##### Working data

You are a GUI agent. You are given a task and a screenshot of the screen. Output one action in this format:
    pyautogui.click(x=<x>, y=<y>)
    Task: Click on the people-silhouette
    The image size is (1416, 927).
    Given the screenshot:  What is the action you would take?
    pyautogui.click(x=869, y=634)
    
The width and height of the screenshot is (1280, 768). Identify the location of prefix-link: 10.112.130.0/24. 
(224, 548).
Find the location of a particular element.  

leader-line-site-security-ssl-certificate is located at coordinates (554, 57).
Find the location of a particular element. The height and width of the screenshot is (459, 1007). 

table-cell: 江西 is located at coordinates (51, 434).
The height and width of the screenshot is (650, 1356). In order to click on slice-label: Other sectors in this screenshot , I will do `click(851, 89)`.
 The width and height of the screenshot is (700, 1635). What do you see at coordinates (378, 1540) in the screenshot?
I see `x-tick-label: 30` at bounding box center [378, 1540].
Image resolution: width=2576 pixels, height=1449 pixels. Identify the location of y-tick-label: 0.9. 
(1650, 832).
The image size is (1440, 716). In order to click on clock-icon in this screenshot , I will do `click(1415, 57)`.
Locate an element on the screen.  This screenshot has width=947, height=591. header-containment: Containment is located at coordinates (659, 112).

##########

Please reproduce every one of the rows above word for word, without changing anything.

== Solution to the problem ==
You are a GUI agent. You are given a task and a screenshot of the screen. Output one action in this format:
    pyautogui.click(x=<x>, y=<y>)
    Task: Click on the people-silhouette
    The image size is (1416, 927).
    Given the screenshot:  What is the action you would take?
    pyautogui.click(x=869, y=634)
    
The width and height of the screenshot is (1280, 768). Identify the location of prefix-link: 10.112.130.0/24. 
(224, 548).
Find the location of a particular element.  

leader-line-site-security-ssl-certificate is located at coordinates (554, 57).
Find the location of a particular element. The height and width of the screenshot is (459, 1007). 

table-cell: 江西 is located at coordinates (51, 434).
The height and width of the screenshot is (650, 1356). In order to click on slice-label: Other sectors in this screenshot , I will do `click(851, 89)`.
 The width and height of the screenshot is (700, 1635). What do you see at coordinates (378, 1540) in the screenshot?
I see `x-tick-label: 30` at bounding box center [378, 1540].
Image resolution: width=2576 pixels, height=1449 pixels. Identify the location of y-tick-label: 0.9. 
(1650, 832).
The image size is (1440, 716). In order to click on clock-icon in this screenshot , I will do `click(1415, 57)`.
Locate an element on the screen.  This screenshot has width=947, height=591. header-containment: Containment is located at coordinates (659, 112).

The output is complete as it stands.